Directions for this task: Throughout the records below, find each line holding "Switch" and copy it.

Provided entries:
--*--

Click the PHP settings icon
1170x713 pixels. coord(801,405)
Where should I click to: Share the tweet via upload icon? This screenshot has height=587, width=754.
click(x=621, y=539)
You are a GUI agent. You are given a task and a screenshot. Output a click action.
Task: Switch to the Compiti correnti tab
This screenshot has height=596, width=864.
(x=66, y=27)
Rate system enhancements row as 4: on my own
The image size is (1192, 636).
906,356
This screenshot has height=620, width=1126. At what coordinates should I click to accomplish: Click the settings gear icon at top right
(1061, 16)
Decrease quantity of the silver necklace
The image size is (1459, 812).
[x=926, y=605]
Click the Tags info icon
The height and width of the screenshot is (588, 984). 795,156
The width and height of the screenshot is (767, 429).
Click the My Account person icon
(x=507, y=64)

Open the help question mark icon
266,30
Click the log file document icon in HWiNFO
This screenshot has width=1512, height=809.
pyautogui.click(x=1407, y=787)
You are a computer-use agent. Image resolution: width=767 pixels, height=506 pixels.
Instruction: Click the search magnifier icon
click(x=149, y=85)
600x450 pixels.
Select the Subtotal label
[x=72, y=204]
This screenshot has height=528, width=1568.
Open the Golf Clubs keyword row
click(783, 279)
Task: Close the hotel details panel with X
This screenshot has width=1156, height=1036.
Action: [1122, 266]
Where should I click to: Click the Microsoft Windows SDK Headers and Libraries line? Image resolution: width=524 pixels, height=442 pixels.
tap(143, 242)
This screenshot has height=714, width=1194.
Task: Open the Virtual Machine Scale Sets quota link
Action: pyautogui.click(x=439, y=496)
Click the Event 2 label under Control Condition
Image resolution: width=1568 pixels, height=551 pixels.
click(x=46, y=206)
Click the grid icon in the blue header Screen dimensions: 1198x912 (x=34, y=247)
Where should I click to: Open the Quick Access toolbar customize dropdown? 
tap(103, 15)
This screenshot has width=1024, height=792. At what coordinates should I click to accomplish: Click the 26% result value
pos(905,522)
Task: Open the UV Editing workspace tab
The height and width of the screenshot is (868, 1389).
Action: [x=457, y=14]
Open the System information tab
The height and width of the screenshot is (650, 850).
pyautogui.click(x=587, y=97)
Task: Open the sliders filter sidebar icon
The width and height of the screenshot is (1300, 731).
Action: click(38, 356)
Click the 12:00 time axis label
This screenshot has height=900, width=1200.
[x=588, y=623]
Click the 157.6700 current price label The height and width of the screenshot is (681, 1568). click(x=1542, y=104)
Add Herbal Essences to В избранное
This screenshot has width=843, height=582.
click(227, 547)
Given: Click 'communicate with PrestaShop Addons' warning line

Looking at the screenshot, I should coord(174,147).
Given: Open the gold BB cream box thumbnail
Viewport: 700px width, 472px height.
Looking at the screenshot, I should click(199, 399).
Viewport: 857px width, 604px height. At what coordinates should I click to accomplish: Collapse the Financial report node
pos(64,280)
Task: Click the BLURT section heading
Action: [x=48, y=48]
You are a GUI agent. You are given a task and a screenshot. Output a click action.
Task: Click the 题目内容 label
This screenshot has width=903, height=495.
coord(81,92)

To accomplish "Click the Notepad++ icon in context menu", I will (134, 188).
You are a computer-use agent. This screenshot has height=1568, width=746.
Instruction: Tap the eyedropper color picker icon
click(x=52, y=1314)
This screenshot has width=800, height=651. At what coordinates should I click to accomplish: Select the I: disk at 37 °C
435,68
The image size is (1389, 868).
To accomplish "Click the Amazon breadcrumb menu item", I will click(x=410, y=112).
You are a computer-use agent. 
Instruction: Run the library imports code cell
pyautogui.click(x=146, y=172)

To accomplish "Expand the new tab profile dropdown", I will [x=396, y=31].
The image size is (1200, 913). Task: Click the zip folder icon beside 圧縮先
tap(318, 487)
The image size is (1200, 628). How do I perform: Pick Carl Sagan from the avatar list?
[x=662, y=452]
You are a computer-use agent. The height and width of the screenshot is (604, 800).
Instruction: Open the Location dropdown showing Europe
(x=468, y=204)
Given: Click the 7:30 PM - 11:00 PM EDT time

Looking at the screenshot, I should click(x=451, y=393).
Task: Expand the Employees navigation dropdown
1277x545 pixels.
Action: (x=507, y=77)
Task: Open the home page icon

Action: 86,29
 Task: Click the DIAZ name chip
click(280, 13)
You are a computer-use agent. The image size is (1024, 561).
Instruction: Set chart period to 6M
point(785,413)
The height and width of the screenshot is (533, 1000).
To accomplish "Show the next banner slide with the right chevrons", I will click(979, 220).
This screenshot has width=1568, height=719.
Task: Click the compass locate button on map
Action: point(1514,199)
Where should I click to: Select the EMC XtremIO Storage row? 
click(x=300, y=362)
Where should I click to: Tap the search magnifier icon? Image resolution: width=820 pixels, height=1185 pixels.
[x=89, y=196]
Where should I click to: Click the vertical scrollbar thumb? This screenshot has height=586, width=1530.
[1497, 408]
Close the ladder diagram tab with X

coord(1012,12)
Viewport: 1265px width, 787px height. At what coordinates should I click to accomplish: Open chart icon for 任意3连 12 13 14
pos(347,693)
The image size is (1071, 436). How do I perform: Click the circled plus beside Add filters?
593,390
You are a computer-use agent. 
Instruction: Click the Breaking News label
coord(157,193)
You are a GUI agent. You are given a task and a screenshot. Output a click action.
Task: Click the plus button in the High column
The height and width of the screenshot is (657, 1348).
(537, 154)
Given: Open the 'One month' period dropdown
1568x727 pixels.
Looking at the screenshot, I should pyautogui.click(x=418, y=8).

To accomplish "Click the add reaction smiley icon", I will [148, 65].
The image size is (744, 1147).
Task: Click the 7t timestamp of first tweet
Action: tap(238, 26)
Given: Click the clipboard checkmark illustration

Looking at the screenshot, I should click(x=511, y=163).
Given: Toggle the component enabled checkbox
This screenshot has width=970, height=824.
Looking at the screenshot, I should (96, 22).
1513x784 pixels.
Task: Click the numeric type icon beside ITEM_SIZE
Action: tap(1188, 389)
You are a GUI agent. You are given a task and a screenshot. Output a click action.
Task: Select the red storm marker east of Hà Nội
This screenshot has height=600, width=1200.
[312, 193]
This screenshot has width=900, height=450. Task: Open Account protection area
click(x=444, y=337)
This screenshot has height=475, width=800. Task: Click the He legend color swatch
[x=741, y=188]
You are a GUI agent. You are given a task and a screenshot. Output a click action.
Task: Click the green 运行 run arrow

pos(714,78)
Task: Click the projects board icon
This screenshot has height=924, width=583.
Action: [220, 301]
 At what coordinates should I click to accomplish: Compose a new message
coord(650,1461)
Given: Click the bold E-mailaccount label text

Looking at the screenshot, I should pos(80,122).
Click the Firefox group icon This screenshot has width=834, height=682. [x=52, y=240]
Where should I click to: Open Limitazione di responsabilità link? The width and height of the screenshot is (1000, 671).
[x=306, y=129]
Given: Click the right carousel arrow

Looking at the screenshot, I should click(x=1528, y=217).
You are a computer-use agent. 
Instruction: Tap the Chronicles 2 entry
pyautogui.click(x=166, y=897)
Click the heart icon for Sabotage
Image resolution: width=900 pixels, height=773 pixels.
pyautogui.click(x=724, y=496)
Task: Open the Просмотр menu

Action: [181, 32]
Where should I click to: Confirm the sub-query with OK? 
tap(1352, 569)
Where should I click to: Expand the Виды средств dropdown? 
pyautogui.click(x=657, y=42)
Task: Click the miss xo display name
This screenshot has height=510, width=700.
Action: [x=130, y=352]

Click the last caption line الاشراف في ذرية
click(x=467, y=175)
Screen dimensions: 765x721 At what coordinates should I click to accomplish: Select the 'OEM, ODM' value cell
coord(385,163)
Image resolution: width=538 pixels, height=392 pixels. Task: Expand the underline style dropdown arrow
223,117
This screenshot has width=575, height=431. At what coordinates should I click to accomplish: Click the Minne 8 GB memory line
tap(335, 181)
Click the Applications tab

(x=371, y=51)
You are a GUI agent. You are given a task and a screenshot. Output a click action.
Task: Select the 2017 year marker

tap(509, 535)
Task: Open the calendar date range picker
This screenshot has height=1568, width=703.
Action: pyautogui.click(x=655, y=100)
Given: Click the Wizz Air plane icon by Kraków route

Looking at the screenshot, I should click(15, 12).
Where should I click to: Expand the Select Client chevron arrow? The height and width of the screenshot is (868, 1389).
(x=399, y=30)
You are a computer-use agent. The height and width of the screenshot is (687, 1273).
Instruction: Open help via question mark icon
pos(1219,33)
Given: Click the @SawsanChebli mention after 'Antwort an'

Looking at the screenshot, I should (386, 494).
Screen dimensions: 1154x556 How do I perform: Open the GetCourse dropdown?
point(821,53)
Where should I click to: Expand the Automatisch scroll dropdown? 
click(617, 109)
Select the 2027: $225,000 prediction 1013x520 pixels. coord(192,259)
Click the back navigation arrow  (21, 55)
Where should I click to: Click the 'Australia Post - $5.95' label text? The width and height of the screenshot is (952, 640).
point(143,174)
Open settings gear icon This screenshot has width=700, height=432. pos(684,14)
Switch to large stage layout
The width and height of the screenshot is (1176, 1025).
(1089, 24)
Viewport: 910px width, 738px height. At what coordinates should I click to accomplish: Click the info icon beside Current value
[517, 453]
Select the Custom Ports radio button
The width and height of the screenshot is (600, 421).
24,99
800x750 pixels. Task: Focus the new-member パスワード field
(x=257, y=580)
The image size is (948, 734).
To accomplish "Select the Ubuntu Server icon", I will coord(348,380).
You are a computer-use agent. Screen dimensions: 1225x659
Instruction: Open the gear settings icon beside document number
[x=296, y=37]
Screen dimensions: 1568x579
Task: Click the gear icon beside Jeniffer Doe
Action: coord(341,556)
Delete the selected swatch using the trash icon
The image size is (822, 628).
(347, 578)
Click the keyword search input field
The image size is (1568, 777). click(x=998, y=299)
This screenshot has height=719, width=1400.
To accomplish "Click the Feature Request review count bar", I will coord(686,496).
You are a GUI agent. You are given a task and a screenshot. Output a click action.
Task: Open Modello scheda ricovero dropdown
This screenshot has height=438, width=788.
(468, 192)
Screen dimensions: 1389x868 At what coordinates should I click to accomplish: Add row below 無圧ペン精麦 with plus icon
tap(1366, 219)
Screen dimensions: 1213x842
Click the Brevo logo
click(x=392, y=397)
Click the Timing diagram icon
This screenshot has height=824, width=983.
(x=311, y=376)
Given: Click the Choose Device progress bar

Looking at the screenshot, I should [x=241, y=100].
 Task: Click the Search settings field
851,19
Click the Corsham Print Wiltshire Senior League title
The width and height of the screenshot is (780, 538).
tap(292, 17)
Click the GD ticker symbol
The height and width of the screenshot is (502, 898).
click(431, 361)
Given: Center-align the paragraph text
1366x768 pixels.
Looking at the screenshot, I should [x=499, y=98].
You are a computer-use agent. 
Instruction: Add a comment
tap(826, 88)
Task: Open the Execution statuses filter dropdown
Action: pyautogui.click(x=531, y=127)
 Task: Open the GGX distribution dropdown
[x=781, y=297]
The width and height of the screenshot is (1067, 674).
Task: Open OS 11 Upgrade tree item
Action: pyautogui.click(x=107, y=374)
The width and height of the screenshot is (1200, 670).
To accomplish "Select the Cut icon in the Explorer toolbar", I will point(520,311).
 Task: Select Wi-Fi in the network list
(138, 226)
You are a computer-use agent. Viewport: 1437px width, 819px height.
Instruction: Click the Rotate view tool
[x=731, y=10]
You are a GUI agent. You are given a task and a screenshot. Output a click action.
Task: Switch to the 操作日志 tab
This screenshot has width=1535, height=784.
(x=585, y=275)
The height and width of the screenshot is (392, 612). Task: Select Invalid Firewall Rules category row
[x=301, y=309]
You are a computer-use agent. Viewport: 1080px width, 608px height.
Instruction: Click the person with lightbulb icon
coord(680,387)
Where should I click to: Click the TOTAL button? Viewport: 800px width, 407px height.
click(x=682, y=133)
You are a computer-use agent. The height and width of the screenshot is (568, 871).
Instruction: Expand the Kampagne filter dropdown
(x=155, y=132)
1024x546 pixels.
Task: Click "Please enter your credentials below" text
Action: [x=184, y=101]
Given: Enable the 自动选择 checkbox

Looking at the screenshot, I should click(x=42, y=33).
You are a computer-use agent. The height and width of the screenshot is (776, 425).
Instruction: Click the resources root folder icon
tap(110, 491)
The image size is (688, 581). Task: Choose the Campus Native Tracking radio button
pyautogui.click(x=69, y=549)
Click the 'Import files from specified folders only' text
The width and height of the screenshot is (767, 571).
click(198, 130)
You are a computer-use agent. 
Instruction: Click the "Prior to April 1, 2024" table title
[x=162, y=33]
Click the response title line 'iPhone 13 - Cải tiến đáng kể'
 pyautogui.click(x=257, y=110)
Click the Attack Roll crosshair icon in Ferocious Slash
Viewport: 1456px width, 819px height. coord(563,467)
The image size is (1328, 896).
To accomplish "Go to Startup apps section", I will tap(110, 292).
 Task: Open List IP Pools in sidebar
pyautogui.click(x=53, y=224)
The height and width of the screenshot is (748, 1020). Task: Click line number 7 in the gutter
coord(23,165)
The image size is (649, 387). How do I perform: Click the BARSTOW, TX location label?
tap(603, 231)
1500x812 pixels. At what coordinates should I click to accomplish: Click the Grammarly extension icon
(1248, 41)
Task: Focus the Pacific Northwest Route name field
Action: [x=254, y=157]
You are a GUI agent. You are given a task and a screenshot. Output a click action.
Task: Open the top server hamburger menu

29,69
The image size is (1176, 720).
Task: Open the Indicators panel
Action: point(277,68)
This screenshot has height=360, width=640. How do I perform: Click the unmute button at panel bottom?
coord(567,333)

--*--

Solution for this task:
Task: Switch to the Compiti correnti tab
Switch to large stage layout
Task: Switch to the 操作日志 tab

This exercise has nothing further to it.